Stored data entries

-- Opening Marker --

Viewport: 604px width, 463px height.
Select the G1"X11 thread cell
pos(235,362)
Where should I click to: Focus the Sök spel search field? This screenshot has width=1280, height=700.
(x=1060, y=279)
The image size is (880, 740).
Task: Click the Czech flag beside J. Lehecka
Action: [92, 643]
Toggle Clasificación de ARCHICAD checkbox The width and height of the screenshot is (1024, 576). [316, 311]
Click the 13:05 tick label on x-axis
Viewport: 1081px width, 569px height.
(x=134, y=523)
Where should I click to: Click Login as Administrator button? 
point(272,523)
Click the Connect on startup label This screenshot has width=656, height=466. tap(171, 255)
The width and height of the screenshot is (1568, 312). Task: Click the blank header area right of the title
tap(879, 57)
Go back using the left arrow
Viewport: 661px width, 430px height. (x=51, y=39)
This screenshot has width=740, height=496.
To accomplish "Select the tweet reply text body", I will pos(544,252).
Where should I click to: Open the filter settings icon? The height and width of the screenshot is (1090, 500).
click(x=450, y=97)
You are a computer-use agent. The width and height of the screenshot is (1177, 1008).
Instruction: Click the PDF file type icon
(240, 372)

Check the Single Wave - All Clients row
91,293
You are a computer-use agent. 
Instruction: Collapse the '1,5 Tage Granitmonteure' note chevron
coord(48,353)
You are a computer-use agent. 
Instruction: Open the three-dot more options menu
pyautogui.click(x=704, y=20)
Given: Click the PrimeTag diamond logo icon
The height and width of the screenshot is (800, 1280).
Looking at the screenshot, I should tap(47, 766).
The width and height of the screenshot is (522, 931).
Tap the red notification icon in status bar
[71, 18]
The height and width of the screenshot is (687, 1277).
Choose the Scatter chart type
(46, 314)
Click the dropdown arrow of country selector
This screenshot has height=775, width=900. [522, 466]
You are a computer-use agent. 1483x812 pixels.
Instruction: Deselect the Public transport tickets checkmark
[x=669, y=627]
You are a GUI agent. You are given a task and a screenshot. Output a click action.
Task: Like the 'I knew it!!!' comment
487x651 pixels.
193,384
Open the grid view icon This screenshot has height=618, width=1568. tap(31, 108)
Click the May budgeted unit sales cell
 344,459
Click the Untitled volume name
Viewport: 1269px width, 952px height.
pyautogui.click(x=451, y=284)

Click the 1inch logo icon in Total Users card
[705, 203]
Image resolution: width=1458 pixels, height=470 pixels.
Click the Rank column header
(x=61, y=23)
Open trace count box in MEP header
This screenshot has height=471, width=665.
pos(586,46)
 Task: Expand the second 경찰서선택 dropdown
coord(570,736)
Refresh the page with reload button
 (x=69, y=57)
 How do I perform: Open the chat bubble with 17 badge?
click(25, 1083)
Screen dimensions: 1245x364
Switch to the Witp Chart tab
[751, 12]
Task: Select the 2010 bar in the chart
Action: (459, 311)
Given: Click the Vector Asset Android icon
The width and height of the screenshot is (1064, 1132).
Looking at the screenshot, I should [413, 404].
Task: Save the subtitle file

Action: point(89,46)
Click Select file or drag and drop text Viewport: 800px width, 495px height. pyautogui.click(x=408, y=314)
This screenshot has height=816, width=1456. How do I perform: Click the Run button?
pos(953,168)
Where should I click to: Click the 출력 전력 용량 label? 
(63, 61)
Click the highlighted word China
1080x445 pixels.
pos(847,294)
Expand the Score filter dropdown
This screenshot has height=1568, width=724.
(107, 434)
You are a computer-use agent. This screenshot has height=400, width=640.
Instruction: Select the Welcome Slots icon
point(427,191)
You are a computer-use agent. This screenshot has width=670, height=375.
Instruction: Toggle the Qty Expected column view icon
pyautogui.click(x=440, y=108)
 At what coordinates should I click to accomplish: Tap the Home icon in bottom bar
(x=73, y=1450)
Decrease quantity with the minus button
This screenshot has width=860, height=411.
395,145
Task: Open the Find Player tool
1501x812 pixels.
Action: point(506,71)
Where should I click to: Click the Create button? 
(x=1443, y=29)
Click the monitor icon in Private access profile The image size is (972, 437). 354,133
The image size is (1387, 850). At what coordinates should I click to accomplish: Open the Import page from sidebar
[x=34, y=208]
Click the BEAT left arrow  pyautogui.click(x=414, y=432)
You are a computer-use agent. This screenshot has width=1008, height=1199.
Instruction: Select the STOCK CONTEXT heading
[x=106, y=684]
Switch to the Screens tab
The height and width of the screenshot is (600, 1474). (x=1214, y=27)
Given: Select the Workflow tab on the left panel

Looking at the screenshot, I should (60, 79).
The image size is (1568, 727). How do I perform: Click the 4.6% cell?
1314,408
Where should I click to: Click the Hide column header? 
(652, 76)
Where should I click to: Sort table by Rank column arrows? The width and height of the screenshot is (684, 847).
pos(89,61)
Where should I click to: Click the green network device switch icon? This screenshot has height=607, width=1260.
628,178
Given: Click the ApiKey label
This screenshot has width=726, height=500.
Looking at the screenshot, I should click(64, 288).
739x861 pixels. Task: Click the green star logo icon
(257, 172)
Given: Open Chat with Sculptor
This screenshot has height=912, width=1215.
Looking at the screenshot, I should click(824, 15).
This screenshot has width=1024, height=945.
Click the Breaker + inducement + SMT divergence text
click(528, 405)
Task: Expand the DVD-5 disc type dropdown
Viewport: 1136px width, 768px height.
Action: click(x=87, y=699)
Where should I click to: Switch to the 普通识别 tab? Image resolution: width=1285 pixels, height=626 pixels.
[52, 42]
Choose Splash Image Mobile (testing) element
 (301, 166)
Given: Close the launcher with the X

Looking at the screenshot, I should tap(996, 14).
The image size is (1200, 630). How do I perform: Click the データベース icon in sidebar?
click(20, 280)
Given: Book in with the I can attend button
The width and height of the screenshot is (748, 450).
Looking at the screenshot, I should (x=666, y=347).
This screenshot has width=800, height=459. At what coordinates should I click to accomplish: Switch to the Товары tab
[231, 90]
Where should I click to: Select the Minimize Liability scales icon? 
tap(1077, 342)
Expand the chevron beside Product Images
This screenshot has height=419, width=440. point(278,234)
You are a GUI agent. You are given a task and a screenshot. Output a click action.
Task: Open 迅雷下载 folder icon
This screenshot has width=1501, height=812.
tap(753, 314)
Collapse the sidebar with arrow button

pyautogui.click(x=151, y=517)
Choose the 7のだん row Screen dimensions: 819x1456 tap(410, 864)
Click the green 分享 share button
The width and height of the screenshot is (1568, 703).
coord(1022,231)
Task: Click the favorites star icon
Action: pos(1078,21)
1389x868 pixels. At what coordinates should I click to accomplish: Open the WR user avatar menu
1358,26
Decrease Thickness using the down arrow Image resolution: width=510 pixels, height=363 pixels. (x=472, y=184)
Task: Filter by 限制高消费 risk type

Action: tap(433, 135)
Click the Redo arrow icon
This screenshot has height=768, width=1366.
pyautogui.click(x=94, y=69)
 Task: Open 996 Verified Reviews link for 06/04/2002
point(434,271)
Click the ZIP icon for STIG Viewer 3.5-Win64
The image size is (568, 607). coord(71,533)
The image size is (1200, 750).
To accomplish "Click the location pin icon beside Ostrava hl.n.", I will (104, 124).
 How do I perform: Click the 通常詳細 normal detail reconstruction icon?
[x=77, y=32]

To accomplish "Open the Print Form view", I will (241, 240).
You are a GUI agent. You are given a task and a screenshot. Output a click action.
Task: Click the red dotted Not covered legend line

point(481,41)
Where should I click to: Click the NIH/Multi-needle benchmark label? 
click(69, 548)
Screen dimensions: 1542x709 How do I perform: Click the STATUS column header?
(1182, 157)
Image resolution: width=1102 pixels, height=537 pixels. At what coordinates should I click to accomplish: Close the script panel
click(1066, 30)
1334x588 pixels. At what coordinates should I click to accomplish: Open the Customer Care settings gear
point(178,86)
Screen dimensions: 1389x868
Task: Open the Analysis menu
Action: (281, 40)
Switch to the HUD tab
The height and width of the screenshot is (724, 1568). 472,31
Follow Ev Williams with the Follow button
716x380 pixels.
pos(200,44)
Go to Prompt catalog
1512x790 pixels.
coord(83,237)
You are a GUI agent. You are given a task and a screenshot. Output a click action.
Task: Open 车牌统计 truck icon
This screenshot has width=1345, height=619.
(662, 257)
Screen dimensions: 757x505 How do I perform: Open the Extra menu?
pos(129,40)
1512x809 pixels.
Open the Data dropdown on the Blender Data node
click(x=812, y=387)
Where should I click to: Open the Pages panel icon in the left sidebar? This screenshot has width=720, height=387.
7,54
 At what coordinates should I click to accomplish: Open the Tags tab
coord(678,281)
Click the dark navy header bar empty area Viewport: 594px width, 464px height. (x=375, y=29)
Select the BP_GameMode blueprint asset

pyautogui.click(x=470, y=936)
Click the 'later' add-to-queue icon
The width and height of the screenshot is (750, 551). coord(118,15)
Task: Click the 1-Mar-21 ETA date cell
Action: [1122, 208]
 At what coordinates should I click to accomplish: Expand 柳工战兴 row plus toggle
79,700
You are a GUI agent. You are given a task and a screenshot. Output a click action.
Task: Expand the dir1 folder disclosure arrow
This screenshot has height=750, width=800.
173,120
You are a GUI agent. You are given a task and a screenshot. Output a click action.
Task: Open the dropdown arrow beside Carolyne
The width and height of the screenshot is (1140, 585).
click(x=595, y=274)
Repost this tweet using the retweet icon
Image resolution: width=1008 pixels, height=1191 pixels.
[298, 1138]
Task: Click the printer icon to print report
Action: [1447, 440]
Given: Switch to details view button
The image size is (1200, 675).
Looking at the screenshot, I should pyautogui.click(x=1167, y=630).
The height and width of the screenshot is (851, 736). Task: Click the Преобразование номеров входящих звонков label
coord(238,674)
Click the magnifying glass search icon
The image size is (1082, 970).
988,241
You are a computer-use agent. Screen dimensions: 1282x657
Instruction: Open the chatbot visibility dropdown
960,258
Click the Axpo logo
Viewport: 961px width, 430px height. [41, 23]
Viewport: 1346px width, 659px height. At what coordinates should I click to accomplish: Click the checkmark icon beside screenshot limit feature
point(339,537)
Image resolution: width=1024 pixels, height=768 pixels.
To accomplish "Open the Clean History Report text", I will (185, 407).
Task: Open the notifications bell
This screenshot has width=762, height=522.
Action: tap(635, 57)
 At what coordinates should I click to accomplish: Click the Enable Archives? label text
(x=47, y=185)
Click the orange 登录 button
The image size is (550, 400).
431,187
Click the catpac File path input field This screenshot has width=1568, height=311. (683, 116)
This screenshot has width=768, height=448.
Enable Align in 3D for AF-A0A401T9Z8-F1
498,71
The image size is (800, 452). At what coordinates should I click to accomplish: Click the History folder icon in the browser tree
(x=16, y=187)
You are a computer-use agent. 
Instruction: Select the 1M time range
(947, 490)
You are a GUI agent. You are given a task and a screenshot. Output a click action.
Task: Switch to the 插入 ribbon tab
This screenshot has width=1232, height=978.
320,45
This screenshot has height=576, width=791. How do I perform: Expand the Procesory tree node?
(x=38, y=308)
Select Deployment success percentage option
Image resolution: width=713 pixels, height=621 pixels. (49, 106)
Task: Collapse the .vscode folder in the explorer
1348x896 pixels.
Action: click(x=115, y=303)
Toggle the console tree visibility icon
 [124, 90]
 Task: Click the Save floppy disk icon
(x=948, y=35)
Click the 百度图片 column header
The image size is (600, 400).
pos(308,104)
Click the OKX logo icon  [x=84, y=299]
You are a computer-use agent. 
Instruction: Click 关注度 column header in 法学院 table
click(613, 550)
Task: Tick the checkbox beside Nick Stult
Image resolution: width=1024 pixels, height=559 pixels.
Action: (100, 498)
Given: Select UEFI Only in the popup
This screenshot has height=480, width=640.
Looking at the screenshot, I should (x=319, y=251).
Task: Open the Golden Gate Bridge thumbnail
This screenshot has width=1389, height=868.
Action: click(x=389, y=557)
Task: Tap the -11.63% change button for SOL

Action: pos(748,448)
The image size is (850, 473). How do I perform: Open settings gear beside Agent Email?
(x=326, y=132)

-- Closing Marker --

- [Your instructions] Given the records above, restate word for word only the lines starting at the one with "Task: Open 996" and ending at the one with "Follow Ev Williams with the Follow button".

- [Final answer]
 Task: Open 996 Verified Reviews link for 06/04/2002
point(434,271)
Click the ZIP icon for STIG Viewer 3.5-Win64
The image size is (568, 607). coord(71,533)
The image size is (1200, 750).
To accomplish "Click the location pin icon beside Ostrava hl.n.", I will (104, 124).
 How do I perform: Click the 通常詳細 normal detail reconstruction icon?
[x=77, y=32]

To accomplish "Open the Print Form view", I will (241, 240).
You are a GUI agent. You are given a task and a screenshot. Output a click action.
Task: Click the red dotted Not covered legend line

point(481,41)
Where should I click to: Click the NIH/Multi-needle benchmark label? 
click(69, 548)
Screen dimensions: 1542x709 How do I perform: Click the STATUS column header?
(1182, 157)
Image resolution: width=1102 pixels, height=537 pixels. At what coordinates should I click to accomplish: Close the script panel
click(1066, 30)
1334x588 pixels. At what coordinates should I click to accomplish: Open the Customer Care settings gear
point(178,86)
Screen dimensions: 1389x868
Task: Open the Analysis menu
Action: (281, 40)
Switch to the HUD tab
The height and width of the screenshot is (724, 1568). 472,31
Follow Ev Williams with the Follow button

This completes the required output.